Pullela Gopichand
Pullela Gopichand Image Credit: Clint Egbert/Gulf News

Dubai: Sport teaches you how to handle failure and the process of becoming a champion will help you not just in sport but in life as well is the take away from our interaction with legendary Indian badminton coach Pullela Gopichand.

For those who don’t know who Gopichand is, here is a brief bio. He became the second Indian to win the All England badminton championships in 2001 after Prakash Padukone — the father of Bollywood actor Deepika Padukone. Gopichand started his badminton academy in Hyderabad, which produced many champions like Saina Nehwal, PV Sindhu, Parupalli Kashyap and Srikanth Kidambi, who recently won the silver in the World Championships at Heulva in Spain in 2021.

In recognition of Gopichand’s service to badminton, the Government of India has honoured him with some of the top sports and civilian awards including Arjuna Award, Major Dhyan Chand Khel Ratna Award, Padma Shri, Dhronacharya Award and Padma Bhushan.

Addressing a huge gathering after releasing his book ‘Shuttler’s Flick, Making Every Match Count’ at the Gulf Madhyamam educafe held in Dubai, Gopichand spoke about life lessons that sport teaches you including facing failures and how it is important to daily life, especially for children.

Take loss in your stride

“How many of us have failed when we are children in anything other than sport?,” the 39-year-old champion began his talk with a question. “We need to play sport, not because you will get a career like mine, but it’s because sport teaches you about losing. In class how many of us fail? Very [few], but everyone who plays sport fails someday or the other. Life is [about] getting out of failures, and nobody teaches you better than sport,” Gopichand extolled the values of sport.

The champion coach went on to narrate how a simple game in the neighbourhood will improve communication skills among children apart from making them realise that one has to make sacrifices to be part of a team while also teaching leadership qualities.

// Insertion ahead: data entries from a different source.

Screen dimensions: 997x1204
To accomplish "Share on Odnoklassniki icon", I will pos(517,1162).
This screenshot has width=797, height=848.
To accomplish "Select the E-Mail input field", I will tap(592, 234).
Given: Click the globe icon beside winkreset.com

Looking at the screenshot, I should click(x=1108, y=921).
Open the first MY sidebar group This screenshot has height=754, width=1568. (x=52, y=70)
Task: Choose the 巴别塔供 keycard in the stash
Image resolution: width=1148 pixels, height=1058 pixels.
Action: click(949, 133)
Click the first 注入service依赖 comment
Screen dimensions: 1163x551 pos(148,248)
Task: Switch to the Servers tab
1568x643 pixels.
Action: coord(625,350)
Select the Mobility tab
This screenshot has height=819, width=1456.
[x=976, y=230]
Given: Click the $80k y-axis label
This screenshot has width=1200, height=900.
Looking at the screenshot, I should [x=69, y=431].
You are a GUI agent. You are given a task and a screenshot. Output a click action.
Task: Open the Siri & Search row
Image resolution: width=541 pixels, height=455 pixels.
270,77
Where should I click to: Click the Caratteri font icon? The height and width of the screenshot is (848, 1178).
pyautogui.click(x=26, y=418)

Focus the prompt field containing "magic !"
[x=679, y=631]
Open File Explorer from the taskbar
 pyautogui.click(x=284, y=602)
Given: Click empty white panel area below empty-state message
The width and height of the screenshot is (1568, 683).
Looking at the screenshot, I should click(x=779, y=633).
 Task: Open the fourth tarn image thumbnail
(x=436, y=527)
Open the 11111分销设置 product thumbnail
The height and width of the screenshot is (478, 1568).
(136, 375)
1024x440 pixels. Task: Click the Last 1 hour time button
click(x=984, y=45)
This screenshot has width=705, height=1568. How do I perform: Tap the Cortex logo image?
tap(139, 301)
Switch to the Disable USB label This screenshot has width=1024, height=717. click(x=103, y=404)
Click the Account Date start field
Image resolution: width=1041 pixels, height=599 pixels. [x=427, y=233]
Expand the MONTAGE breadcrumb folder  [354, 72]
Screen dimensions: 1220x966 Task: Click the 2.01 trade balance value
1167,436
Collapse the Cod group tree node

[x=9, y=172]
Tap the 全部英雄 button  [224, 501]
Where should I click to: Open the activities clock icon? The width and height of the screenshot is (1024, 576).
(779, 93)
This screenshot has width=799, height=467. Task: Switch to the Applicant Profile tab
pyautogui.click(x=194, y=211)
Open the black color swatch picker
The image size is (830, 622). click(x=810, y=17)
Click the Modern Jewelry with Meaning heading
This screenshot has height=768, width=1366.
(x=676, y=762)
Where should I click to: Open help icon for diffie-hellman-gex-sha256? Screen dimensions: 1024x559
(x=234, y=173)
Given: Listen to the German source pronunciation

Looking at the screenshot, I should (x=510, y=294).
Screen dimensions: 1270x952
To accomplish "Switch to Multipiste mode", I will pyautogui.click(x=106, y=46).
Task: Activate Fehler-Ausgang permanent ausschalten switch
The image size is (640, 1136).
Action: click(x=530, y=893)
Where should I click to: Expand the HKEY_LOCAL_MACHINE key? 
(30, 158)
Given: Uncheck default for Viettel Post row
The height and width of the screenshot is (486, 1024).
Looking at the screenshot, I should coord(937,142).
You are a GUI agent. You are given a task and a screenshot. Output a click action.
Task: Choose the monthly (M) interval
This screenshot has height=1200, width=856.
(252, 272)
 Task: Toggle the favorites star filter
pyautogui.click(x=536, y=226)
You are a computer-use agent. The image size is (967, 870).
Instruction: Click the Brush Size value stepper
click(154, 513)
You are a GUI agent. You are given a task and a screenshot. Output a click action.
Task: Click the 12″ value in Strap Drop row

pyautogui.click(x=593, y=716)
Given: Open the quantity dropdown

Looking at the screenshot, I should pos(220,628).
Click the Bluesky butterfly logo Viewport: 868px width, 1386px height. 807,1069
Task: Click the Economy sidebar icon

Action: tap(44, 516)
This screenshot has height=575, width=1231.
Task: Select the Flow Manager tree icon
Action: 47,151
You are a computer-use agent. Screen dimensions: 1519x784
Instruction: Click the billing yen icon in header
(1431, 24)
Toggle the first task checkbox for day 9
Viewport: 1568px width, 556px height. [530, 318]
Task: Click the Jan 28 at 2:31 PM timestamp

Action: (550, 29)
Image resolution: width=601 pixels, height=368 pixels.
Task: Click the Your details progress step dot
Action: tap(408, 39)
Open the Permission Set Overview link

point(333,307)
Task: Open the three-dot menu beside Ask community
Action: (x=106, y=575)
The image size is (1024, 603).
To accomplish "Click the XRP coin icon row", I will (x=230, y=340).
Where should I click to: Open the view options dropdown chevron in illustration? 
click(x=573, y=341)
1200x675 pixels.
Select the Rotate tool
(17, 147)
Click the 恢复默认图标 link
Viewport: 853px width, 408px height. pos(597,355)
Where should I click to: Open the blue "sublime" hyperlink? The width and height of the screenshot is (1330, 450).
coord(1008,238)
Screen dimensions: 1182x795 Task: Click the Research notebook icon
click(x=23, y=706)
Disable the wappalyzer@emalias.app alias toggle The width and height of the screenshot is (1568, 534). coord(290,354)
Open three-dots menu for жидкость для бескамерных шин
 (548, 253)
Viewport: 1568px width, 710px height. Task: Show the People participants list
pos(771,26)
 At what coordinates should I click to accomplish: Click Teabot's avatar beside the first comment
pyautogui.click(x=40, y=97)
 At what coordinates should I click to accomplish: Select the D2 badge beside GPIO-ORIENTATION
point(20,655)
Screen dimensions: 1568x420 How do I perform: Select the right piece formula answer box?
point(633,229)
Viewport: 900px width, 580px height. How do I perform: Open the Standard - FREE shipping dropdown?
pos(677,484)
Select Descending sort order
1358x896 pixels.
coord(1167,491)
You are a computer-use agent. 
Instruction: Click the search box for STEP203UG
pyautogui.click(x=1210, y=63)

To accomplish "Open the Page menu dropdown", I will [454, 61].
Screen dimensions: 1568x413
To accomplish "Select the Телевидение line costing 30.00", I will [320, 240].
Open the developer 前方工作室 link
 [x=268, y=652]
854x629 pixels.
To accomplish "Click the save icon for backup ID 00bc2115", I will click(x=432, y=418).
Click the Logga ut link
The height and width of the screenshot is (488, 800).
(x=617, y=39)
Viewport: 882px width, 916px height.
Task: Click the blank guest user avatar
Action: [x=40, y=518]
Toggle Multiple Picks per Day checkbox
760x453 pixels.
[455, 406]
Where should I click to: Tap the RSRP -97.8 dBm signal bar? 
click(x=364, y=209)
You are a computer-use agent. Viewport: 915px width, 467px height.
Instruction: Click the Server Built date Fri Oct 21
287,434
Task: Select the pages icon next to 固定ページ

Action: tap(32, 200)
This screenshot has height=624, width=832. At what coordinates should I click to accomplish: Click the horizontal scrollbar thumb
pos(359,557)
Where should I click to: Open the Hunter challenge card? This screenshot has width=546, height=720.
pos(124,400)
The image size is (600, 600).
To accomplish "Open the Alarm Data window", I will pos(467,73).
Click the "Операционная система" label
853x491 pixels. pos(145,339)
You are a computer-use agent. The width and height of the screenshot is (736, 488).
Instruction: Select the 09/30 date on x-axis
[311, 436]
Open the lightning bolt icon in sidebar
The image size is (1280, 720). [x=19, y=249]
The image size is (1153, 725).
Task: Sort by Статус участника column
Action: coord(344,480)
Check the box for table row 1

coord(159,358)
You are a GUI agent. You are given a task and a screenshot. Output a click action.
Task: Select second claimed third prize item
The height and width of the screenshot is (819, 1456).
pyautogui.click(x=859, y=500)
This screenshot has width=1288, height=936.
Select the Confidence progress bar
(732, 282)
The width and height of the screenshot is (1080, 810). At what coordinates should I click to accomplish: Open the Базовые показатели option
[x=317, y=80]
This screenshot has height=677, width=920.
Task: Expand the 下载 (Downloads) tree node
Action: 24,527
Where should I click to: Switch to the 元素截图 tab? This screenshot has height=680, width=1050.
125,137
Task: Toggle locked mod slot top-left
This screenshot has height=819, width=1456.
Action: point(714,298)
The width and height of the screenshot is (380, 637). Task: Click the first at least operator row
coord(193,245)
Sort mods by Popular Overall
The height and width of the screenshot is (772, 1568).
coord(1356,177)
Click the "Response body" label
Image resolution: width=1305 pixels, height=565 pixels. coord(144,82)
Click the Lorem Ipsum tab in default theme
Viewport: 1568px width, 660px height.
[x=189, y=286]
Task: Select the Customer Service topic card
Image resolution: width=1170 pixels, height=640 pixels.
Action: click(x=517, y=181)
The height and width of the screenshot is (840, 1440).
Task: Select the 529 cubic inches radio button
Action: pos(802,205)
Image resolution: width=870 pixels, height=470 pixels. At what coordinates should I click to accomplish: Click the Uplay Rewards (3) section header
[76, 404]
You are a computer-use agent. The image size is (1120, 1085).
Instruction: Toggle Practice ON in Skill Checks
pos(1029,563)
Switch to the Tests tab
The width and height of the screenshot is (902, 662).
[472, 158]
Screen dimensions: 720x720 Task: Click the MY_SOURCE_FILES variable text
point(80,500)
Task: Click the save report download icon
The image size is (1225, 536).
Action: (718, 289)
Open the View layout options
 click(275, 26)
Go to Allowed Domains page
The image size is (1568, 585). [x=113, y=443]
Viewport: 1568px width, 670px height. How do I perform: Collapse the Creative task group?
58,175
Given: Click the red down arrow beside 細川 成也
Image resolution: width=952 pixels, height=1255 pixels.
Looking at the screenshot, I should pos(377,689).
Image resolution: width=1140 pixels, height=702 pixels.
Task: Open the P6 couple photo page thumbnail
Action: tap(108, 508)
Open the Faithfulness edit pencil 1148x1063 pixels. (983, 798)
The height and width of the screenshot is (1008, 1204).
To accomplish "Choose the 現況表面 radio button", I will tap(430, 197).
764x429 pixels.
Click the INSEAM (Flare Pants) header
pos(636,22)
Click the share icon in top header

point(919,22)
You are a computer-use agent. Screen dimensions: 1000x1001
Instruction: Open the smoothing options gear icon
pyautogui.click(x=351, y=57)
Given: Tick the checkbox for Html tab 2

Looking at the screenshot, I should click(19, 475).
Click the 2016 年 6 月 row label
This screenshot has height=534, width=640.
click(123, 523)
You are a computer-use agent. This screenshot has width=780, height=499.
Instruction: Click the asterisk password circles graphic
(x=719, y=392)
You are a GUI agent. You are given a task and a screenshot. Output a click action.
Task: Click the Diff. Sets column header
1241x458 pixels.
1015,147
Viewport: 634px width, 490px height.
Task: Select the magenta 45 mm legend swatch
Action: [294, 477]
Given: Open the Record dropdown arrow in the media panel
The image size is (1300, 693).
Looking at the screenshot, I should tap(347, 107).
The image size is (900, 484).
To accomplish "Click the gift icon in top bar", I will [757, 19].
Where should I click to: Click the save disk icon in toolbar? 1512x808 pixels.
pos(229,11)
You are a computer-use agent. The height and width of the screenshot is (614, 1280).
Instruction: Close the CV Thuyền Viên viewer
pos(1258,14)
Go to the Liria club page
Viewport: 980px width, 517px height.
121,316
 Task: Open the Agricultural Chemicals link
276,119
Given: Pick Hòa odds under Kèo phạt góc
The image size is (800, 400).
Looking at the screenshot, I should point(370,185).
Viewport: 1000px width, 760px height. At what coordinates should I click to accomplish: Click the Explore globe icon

“If 10 kids go out and play, they get together and decide what sport to play. They discuss to decide on a sport and try to impress upon others. Communication improves. One of them in that group will become a leader so somebody learns leadership, somebody learns to be part of the team.

Teamwork is important

“In life leadership and being part of the team are hugely valuable. Sometimes, you want to play one sport while all the others want to play a different sport, and you join them. It also gives you the understanding that all the decisions will not go the way we wanted it to go, but still we have to be part of the team,” he went on narrating the importance of sport to an audience that numbered in the hundreds.

Gopichand, despite excelling in singles badminton, spoke about a team sport — football — and the life lessons that one learns from that.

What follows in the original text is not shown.